P is for Pagan fiction v Christian speculative fiction
I love speculative fiction and murder mysteries and quite frankly and an awful lot of things named sci-fi and fantasy involve a murder mystery, somewhere in the story. But there are distinct differences between stories written by pagans and atheists and the stories that were written by Christians.
Case in point the stories written by J.R.R.Tolkien and the fiction written by MarionZimmerBradley, DianaPaxson.

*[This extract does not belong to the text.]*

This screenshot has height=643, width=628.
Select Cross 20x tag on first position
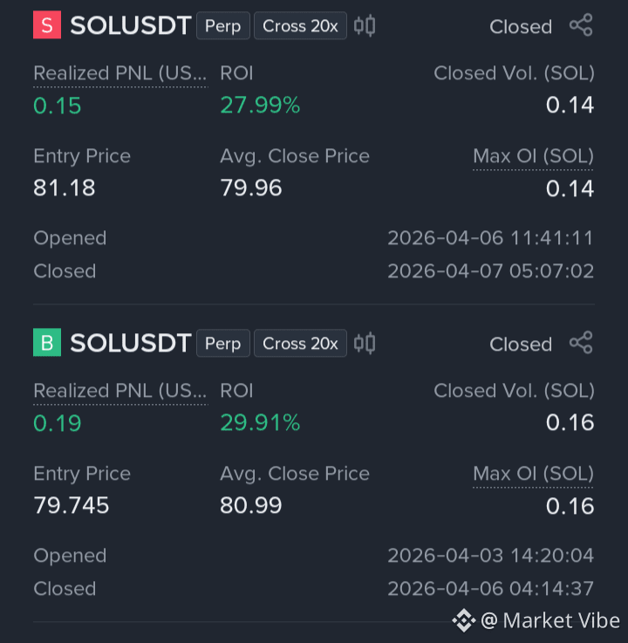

In Lord of the Rings, you quite clearly have a heaven, Hobbiton & and the West, and a hell, MountDoom and everything past the Black Gate. You have Frodo in the roll of Adam and you have a prophet that dies and returns again, Gandalf, you have a wise ruling Christ in Aragorn and you have a unconditionally loving Jesus in Samwise Gamgee. Everything past the Black Gates could have been borrowed from Dante in it’s challenges and horrors. You even have the Fellowship in the guise of fallible and faithful apostles. And you have Gollum and the Ring in the role of Satan, the trickster, the murder, the twofaced tempter. The only reason Frodo doesn’t fail many times in the journey is the deep love and friendship of Sam and in many ways it’s Sam that is the hero of the story, in that he never gives up hope, he keeps on taking care of Frodo even when Frodo abandons him or Gollum frames him for allegedly being greedy and eating the food. It’s Sam that keeps the light and goal ahead of them to the end and it’s Sam that saves Frodo from despair and his love saves him from the fate of Gollum in the fires of Mt Doom. Tolkien was a staunch Catholic and despised people for trying to find symbolism in his book but it is there to clearly see and he wrote what he knew the faith he found after surviving WWI and watching many of his friends die. We write what we know and live whether we live it or not and the Lord of the Rings is very strong Christian allegory even if it is clothed in the trappings of ancient Celtic and Scandinavian and Germanic myth. And yet it’s an exciting book and one of my favourites.
You don’t see those themes in books written by pagans, they still use the format of problem, conflict, and solution but it’s usually not an outside entity that saves the day. Usually it’s the protagonists themselves that solve the problem. No Ents, Eagles or Elves swoop in at critical moments to help the wanders and literally save them.
In MarionZimmerBradley’s Darkover books, the problems happen but people solve the problems often by their psychic skills or their problem solving ability, Same with her Avalon books which were later written by her sister in law and former First Officer of COG, DianaPaxson. There is no Christ figure that saves the day. It’s the character’s nature and brains that are the hallmark of fiction written by pagans.
And I would also argue we, pagans writers use deity differently in our stories, we tend to have diety give advice or counsel or sometimes to get in the way such as Neil Gaiman’s American Gods but we don’t use them to save the day, we let them save themselves and then go on with their lives. We don’t transport them “into the West” after they have survived Hell.